The share of global population that is working age has peaked at 66 percent and is now on the decline. World population growth is expected to slow to 1 percent from more than 2 percent in the 1960s. The share of the elderly is anticipated to almost double to 16 percent by 2050, while the global count of children is stabilizing at 2 billion.
The direction and pace of this global demographic transition varies dramatically from country to country, with differing implications depending on where a nation stands on the spectrum of aging and economic development. Regardless of this diversity, countries at all stages of development can harness demographic transition as a tremendous development opportunity, the report says.
“With the right set of policies, this era of demographic change can be an engine of economic growth,” said World Bank Group President Jim Yong Kim.“If countries with aging populations can create a path for refugees and migrants to participate in the economy, everyone benefits, Most of the evidence suggests that migrants will work hard and contribute more in taxes than they consume in social services.”
More than 90 percent of global poverty is concentrated in lower-income countries with young, fast-growing populations that can expect to see their working-age populations grow significantly. At the same time, more than three-quarters of global growth is generated in higher-income countries with much-lower fertility rates, fewer people of working age, and rising numbers of the elderly.

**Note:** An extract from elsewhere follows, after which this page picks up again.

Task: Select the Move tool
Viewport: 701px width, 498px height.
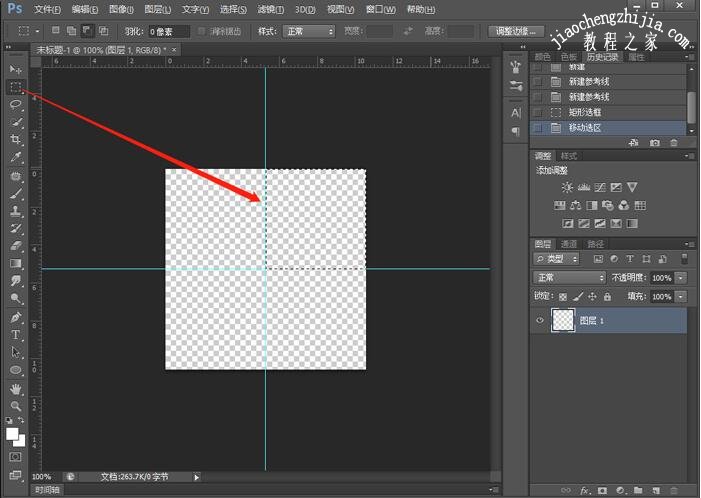Action: point(16,69)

“The demographic developments analyzed in the report will pose fundamental challenges for policy-makers across the world in the years ahead,” said IMF Managing Director Christine Lagarde. “Whether it be the implications of steadily aging populations, the actions needed to benefit from a demographic dividend, the handling of migration flows—these issues will be at the center of national policy debates and of the international dialogue on how best to cooperate in handling these pressures.”